Document 25.2: Memory and Battlefield Tourism

World War I left deep wounds in the survivors, including the families of those who had died, and memories of the war and their loved ones filled everyday life. Like the English writer Vera Brittain, many relatives roamed the battlefields of Europe, in hopes of cementing their memories and understanding what had happened to their loved ones—and to Western civilization as a whole. During the war, Brittain had served as a nurse while suffering the loss of her brother, fiancé, and friends. Whereas organized tours of battlefields had begun almost immediately after the war, in 1921 Brittain went on her own to find her brother’s grave high up in the remote mountains of Italy. She recounted this visit in a memoir of her early life.

“How strange, how strange it is,” I reflected, as I looked, with an indefinable pain stabbing my chest, for Edward’s name among those neat rows of oblong stones, “that all my past years—the childhood of which I have no one, now, to share the remembrance, the bright fields at Uppingham, the restless months in Buxton, the hopes and ambitions of Oxford, the losses and long-drawn agonies of the War—should be buried in this grave on the top of a mountain, in the lofty silence, the singing unearthly stillness, of these remote forests! At every turn of every future road I shall want to ask him questions, to recall to him memories, and he will not be there. Who could have dreamed that the little boy born in such uneventful security to an ordinary provincial family would end his brief days in a battle among the high pine-woods of an unknown Italian plateau?”

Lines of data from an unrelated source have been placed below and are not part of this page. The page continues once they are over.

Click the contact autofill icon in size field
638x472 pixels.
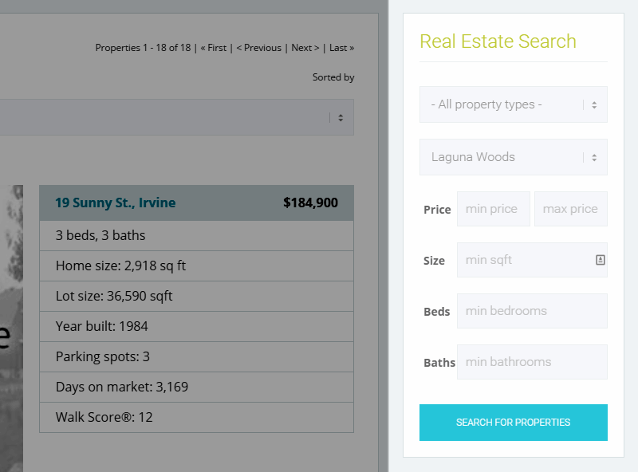(601, 260)
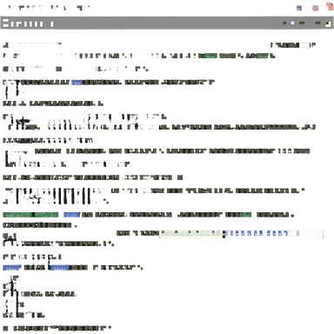Viewport: 334px width, 334px height.
Task: Click the white square icon at the far right of the gray toolbar
Action: pos(328,23)
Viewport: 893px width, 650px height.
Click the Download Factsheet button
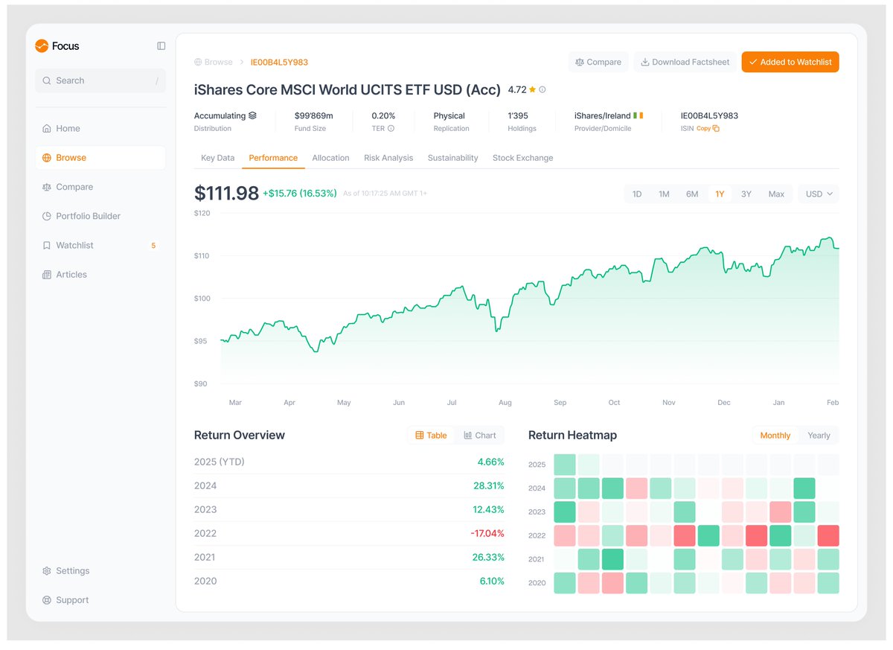click(685, 62)
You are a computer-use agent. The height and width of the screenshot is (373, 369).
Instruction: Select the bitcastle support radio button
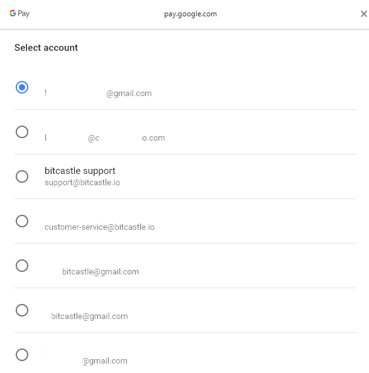tap(22, 176)
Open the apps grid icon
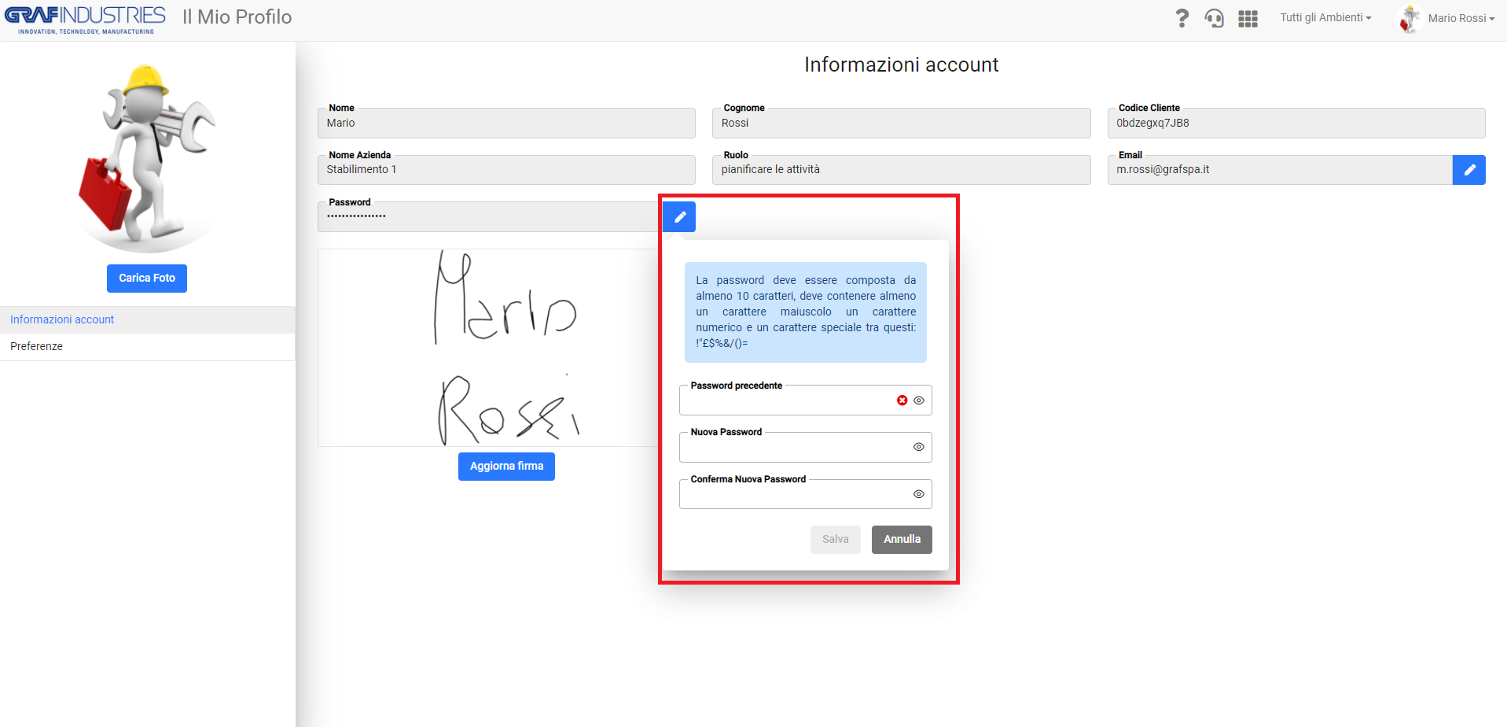The height and width of the screenshot is (727, 1507). click(x=1248, y=19)
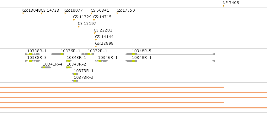Click the GS:17550 triangle marker
The width and height of the screenshot is (267, 115).
[117, 13]
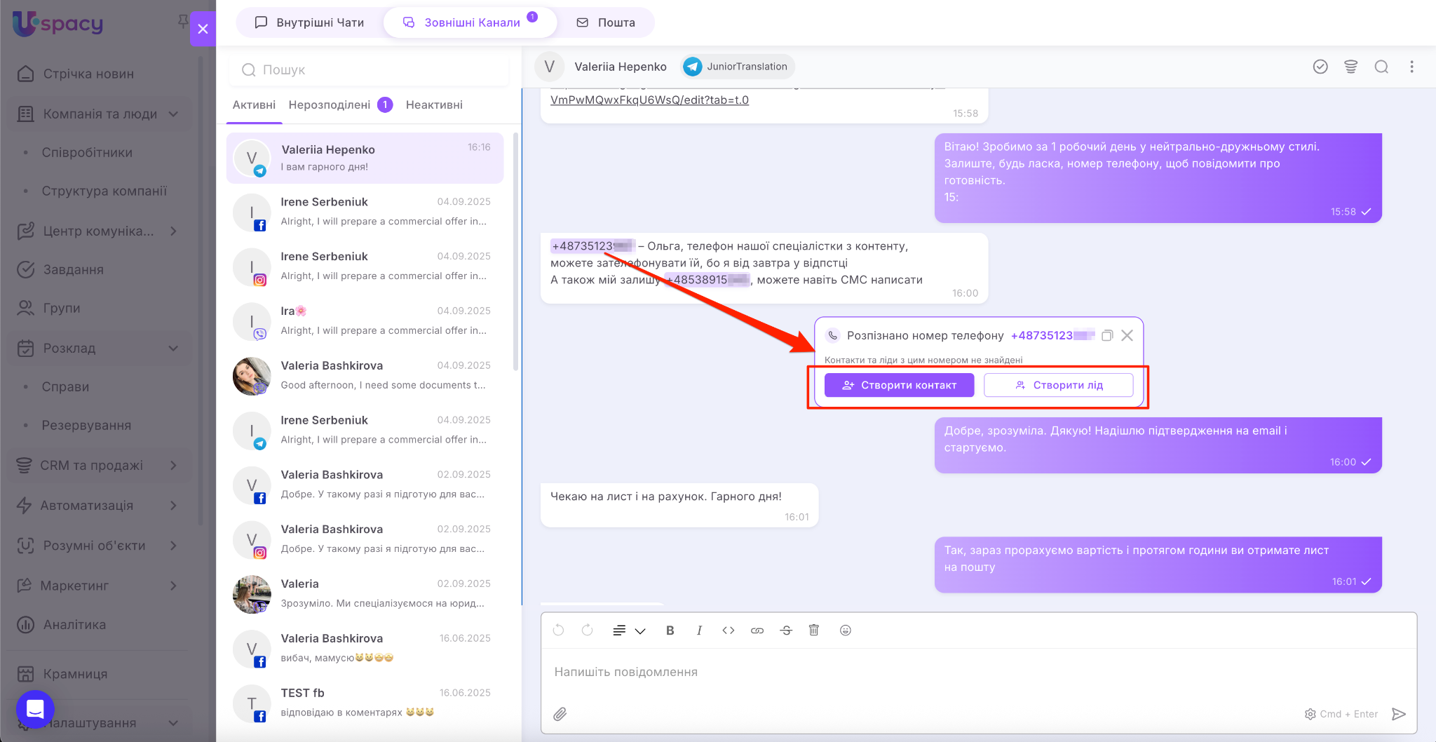Click the attach file paperclip icon
The height and width of the screenshot is (742, 1436).
click(560, 714)
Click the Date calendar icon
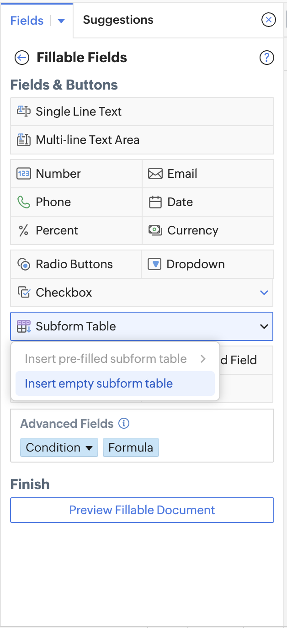The width and height of the screenshot is (287, 628). point(155,202)
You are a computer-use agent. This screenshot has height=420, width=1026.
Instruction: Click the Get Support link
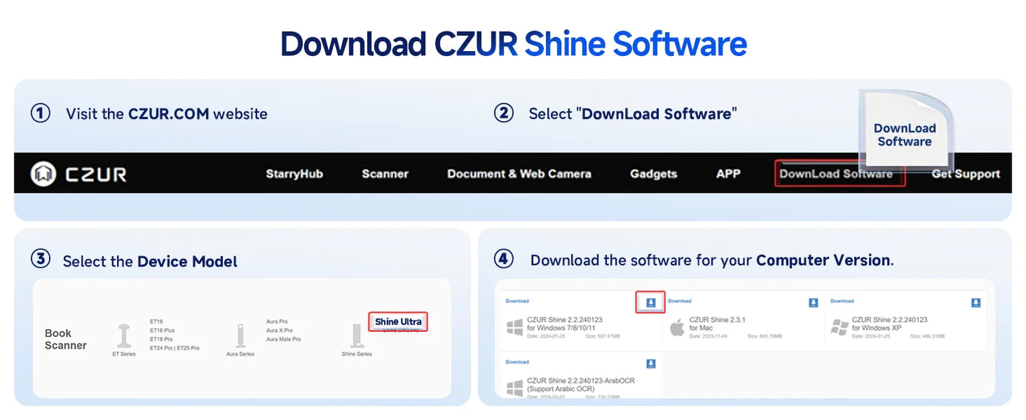pos(966,173)
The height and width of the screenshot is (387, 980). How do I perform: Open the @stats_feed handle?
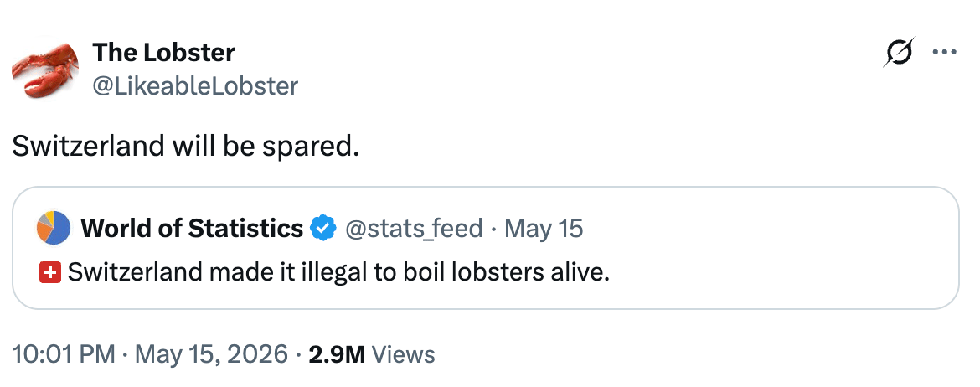(x=414, y=228)
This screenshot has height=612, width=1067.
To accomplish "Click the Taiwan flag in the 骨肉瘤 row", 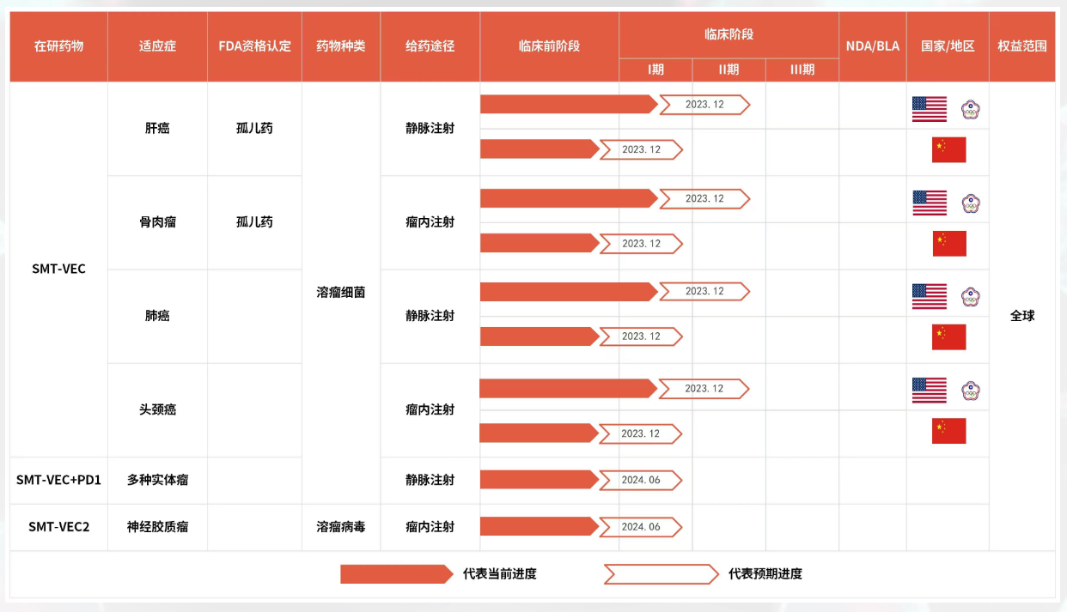I will point(970,203).
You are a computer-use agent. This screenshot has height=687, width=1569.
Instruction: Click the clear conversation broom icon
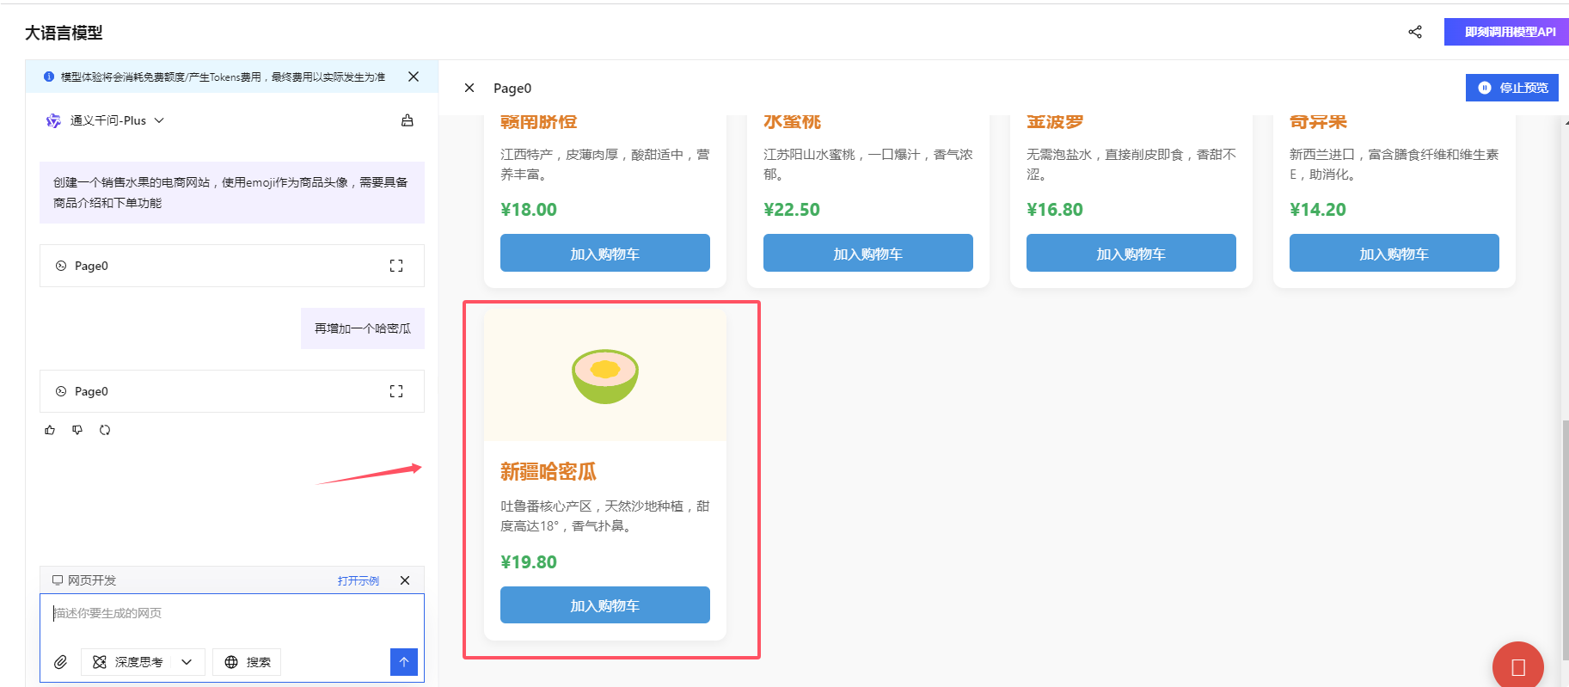pos(408,120)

Close to the wall, in the midst of a group of privates from the Sherwood Foresters who had all died on June 15th, I found his name: “Captain E. H. Brittain, M.C., 11th Notts. And Derby Regt. Killed in action June 15th, 1918. Aged 22.” In Venice I had bought some rosebuds and a small asparagus fern in a pot; the shopkeeper had told me that it would last a long time, and I planted it in the rough grass beside the grave.

“How trivial my life has been since the War!” I thought, as I smoothed the earth over the fern. “How mean they are, these little strivings, these petty ambitions of us who are left, now that all of you are gone! How can the future achieve, through us, the sombre majesty of the past? Oh, Edward, you’re so lonely up here; why can’t I stay for ever and keep your grave company, far from the world and its vain endeavours to rebuild civilisation, on this Plateau where alone there is dignity and peace?”

Source: Vera Brittain, Testament of Youth (1933; repr. London: Virago, 1978), 525–27.

Question to Consider

In what ways are memory and historical facts important in this account of the postwar world? How do memory and facts shape Brittain’s analysis of the future?